While she was working on a project for the Deutsche Gesellschaft für Internationale Zusammenarbeit (German Society for International Cooperation, GIZ) GmbH in Tunisia, she was offered a job as project lead by Alba Group, one of the top recycling companies in Germany. This allowed her to work internationally with a focus on hazardous waste.

From big player to start-up

When two funds of the Chinese waste dynasty Deng (‘Techcent’) invested in two divisions of Alba Group in early 2017, Rafaela Craizer stayed on as environmental project manager, spending most of her time in Asia: in Indonesia, China, Hong Kong and Singapore, to be precise.

But she kept in touch with her former work colleagues who left Alba to found BlackForest Solutions, a certified trader and agent for hazardous and non-hazardous waste as well as a technical consulting unit, based in Berlin, Germany. “I spent practically two years on planes. It was time to try something new,” Craizer says. “At that time, there were four of us working there. Now there are 27 of us.”

Craizer started out as project lead but has since joined the management team and is now the technical director and Head of Consulting of BlackForest Solutions. “I still do the odd project here and there. But not as many as before,” she says. At the beginning of the pandemic, she moved back to Brazil. “Everything was online anyway and I wanted to come home for a while,” the environmental engineer explains. Brazil is still her base and the company is setting up an entity in the country. “We have already set up a mini-recycling lab,” she explains, not without pride. Currently Craizer is splitting her time between Brazil, various projects all over the world and Germany.

If you want to hear more about women in the industry, read our portraits here, here and here!

It is essential to invest not only in the waste management infrastructure but also in the education of citizens.
Rafaela Craizer

Working with local partners

Through her work she sees the various ways in which waste is managed in different parts of the world. “Even the kinds of waste are different. For example, in Ghana there are a lot of those water sachets that don’t form part of the waste stream in Brazil or Germany. When working in a country, you always have to bear in mind factors like the composition of the waste stream, existing waste management infrastructure, market prices, etc.,” Craizer says. “So, it is essential to have local partners.”

One project that Craizer is currently working on addresses e-waste in Nigeria. “80 per cent of the people dealing with electronic waste are currently working in the informal sector, which results in most of the e-waste being burnt.
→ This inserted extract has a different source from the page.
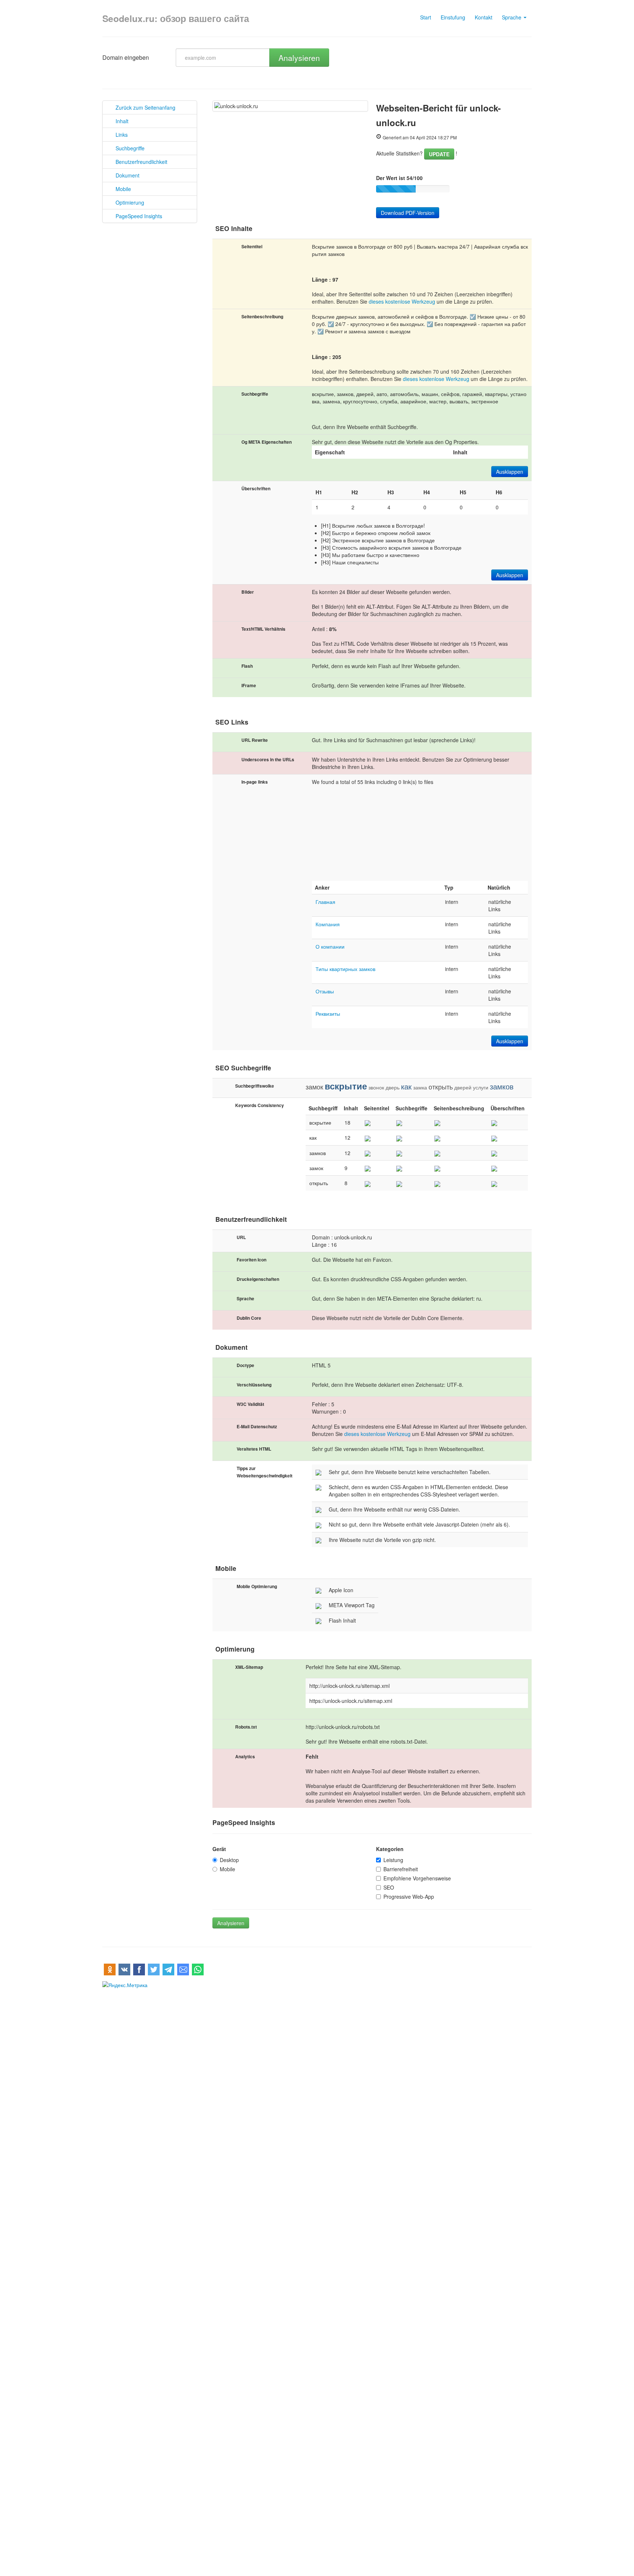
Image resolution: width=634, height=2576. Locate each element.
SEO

We want to avoid that, of course,” she says. So, the company sets up infrastructure to make it more lucrative for waste collectors to bring the waste to those collection points. “We set up a so-called handover centre, which we call HOC, where people receive higher fees for the waste than if they just took some material out of it and burned the rest.”
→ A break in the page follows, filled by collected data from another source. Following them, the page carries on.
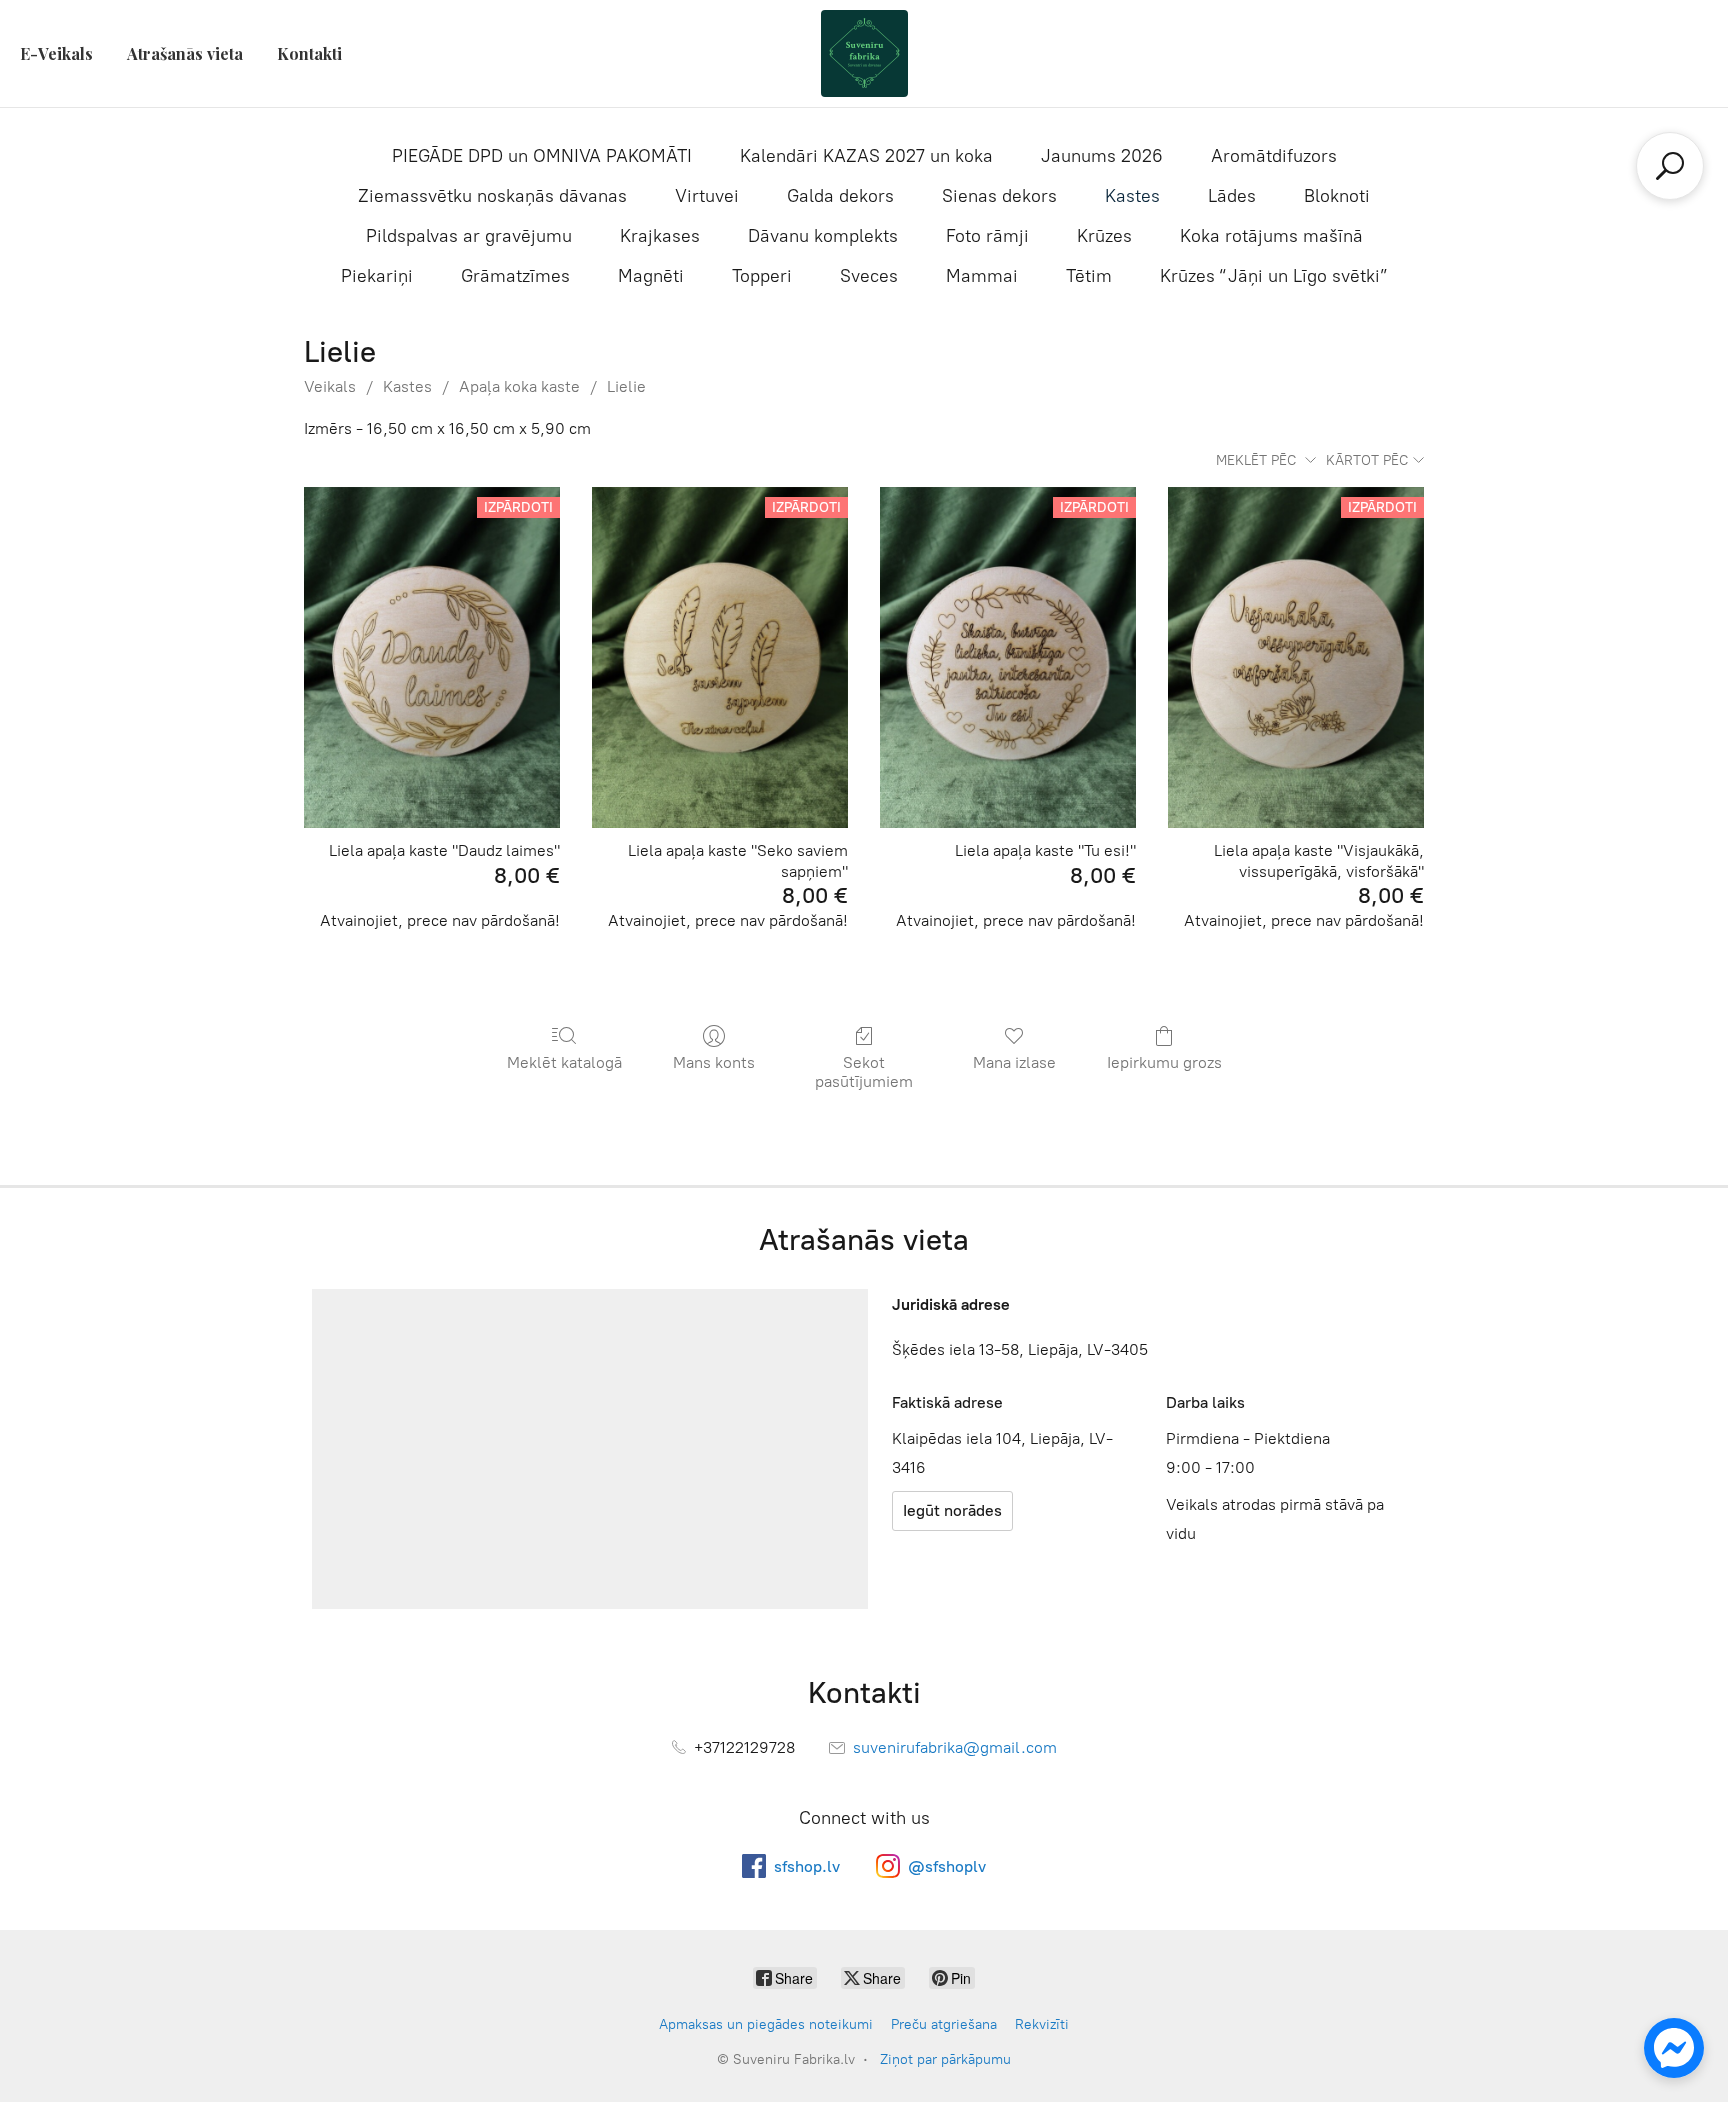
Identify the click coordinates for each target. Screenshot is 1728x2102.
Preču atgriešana (944, 2024)
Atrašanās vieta (185, 53)
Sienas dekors (999, 196)
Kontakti (309, 53)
There is a similar project in Brazil: waste pickers get a point for every kilogram of plastic waste they bring to the recycling point. They can use the points they have collected to acquire different goods, from mugs to tables. “More and more countries have extended producer responsibility regulations. So, we are heading in the right direction,” Craizer says, adding that her dream for Brazil would be the instalment of a deposit return system.

But of course, as long as landfilling is the cheapest way to deal with waste generation in many countries, there is still a long way to go. Proper financing and legal regulations that are really enforced are the main factors necessary to improve waste management in developing countries. “It is essential to invest not only in the waste management infrastructure but also in the education of citizens.”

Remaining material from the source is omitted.